A suspect accumulated nearly half a token's circulating supply before dumping on a domestic exchange, in one of two manipulation cases the FSC escalated this week.

South Korea's Financial Services Commission has referred individuals in two separate crypto market manipulation cases to prosecutors, including a whale accused of accumulating nearly half of a token's circulating supply before artificially inflating its price and dumping on a domestic exchange.

Why it matters

Accumulating close to 50% of a token's float gives a single actor effective control over price discovery on a thinly traded listing, turning the order book into a one-sided instrument.

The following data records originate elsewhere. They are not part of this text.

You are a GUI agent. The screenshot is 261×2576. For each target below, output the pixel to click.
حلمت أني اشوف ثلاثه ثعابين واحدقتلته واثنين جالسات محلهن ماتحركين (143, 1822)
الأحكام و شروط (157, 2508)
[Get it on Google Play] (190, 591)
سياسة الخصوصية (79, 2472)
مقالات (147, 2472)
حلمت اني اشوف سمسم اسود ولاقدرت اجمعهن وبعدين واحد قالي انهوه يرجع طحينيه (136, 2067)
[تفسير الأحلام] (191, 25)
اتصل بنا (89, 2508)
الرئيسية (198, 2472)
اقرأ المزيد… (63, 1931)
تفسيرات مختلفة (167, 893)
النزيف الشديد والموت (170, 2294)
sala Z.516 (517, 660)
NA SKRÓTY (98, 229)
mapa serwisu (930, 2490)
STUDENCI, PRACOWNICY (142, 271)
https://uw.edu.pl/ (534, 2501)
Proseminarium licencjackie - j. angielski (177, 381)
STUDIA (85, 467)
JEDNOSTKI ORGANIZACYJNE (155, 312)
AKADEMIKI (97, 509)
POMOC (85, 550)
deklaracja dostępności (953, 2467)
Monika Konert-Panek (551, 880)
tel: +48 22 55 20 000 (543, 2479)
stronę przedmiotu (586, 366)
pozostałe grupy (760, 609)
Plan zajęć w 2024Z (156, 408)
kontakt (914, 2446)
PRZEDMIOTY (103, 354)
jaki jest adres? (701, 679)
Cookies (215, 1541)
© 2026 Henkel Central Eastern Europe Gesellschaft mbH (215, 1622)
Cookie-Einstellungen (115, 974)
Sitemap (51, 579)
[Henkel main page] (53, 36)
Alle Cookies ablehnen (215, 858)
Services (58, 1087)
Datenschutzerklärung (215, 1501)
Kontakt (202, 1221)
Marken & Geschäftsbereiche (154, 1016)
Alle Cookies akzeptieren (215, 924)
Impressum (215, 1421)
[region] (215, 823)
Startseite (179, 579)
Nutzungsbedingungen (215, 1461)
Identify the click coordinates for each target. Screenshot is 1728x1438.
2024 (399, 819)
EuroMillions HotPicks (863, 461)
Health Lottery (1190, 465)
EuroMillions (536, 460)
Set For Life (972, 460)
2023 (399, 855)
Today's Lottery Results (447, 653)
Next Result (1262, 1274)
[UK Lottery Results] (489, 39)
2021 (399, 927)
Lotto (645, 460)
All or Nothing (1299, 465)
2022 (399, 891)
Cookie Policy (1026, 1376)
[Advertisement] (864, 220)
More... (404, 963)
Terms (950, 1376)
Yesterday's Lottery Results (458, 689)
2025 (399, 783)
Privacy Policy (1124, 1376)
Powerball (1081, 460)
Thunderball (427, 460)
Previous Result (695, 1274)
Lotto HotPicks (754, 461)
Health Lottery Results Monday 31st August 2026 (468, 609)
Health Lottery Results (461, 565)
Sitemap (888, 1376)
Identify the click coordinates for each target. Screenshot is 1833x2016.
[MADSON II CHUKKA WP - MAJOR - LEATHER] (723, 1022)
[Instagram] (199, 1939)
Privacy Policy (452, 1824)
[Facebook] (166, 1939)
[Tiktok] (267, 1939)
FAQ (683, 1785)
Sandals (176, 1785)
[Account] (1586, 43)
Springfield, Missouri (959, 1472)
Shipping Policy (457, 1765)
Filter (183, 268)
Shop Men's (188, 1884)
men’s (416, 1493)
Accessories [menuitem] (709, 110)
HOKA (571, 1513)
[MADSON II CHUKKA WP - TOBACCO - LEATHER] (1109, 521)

Pumping that position into retail demand and then exiting into it is the textbook shape regulators have spent the last three years building detection tooling for, and Korea is now treating it as a prosecutable offense rather than a civil market-conduct issue.

Market impact

Domestic Korean exchanges have already been under heightened surveillance since the Travel Rule enforcement wave, and a criminal referral raises the cost of listing low-float tokens without stronger market-making covenants. Korean traders reading the headline will treat any thinly traded alt listed on a domestic venue as a higher-probability target of similar probes, and the implied discount on small-cap liquidity is likely to widen until the FSC names the affected tokens and venues.

Frequently asked questions

  1. How does this affect Korean crypto trading going forward?

    A criminal referral raises the cost of listing low-float tokens on domestic venues and is likely to widen the liquidity discount on thinly traded alts until the FSC names the affected tokens and platforms.